● Task requirements: Reproduce the press conference transcript starting at "GERHARD SCHROEDER, GERMAN" and ending at "of this situation.".

● Provided text:
________________________

BUSH: Did he just call on you?

(CROSSTALK)

BUSH: OK, sorry, Ron, have you got a question?

(LAUGHTER)

(CROSSTALK)

BUSH: Wait a minute, how many questions are you going to ask?

QUESTION: Do the American people (OFF-MIKE)

BUSH: Well, first of all, I've got great confidence in our CIA and FBI. I know what's taken place since the attacks on September 11th: Our communications between the two agencies is much better than ever before; we're doing a much better job of ensuring intelligence.

I, of course, want the Congress to take a look at what took place prior to September 11. But since it deals with such sensitive information, in my judgment, what's best for the ongoing war against terror, that the investigation be done in the Intelligence Committee.

There are committees set up with both Republicans and Democrats who understand the obligations of upholding our secrets and our sources and methods of collecting intelligence. And, therefore, I think that's the best place for Congress to take a good look at the events leading up to September 11.

The other question?

QUESTION: (OFF-MIKE).

BUSH: Oh, yes. Well, one of the things that is very important is that the information given to the president be protected because we don't want to give away sources and uses and methodology of intelligence-gathering.

And one of the things that we're learning is in order to bring this war on terror, we've got to have the best intelligence-gathering possible. And not only do we have to share intelligence between friends, which we do, but we're still at war. We've still got threats to the homeland that we've got to deal with, and it's very important for us not to hamper our ability to wage that war, and so there are ways to gather information to help improve the system without jeopardizing the capacity for us gather intelligence. Those are the ways I support.

GERHARD SCHROEDER, GERMAN CHANCELLOR (THROUGH TRANSLATOR): Saddam Hussein is a dictator, there can be no doubt, nothing else, and he does act without looking after his people whatsoever. We're agreed when it comes to that.

We're also agreed, in fact, that it is up to the international community of states to go in and exercise a lot of political pressure in the most marked possible way. The United Nations has decided to do so as well. We need to pressurize him so that international arms inspectors can get into the country to find out what weapons of mass destruction can be found in his hands. I mean, there is no difference there between President Bush and myself when it comes to the assessment of this situation.

SCHROEDER (THROUGH TRANSLATOR): We then obviously also talked about the question as to what should happen in the future, what could happen in the future.

I have taken notice of the fact that his excellency, the president, does think about all possible alternatives, but despite what people occasionally present here in rumors, there are no concrete military plans of attack on Iraq, and that is why, for me, there is no reason whatsoever to speculate about when and if and how.

I think such speculation should be forbidden. That, certainly, is not the right thing for a chancellor. And I am in this position.

________________________

● Source information:
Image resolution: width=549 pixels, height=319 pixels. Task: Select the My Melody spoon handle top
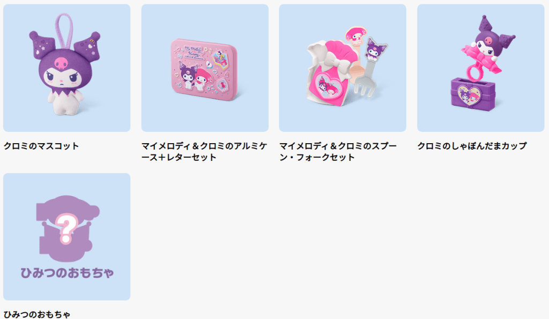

________________________

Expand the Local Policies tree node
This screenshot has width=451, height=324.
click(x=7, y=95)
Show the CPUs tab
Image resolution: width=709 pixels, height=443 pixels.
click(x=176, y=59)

________________________

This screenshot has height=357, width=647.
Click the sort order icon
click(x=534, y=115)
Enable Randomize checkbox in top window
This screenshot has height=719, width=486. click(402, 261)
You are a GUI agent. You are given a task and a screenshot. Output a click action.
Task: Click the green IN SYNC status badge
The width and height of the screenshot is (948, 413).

________________________

● Your response:
GERHARD SCHROEDER, GERMAN CHANCELLOR (THROUGH TRANSLATOR): Saddam Hussein is a dictator, there can be no doubt, nothing else, and he does act without looking after his people whatsoever. We're agreed when it comes to that.

We're also agreed, in fact, that it is up to the international community of states to go in and exercise a lot of political pressure in the most marked possible way. The United Nations has decided to do so as well. We need to pressurize him so that international arms inspectors can get into the country to find out what weapons of mass destruction can be found in his hands. I mean, there is no difference there between President Bush and myself when it comes to the assessment of this situation.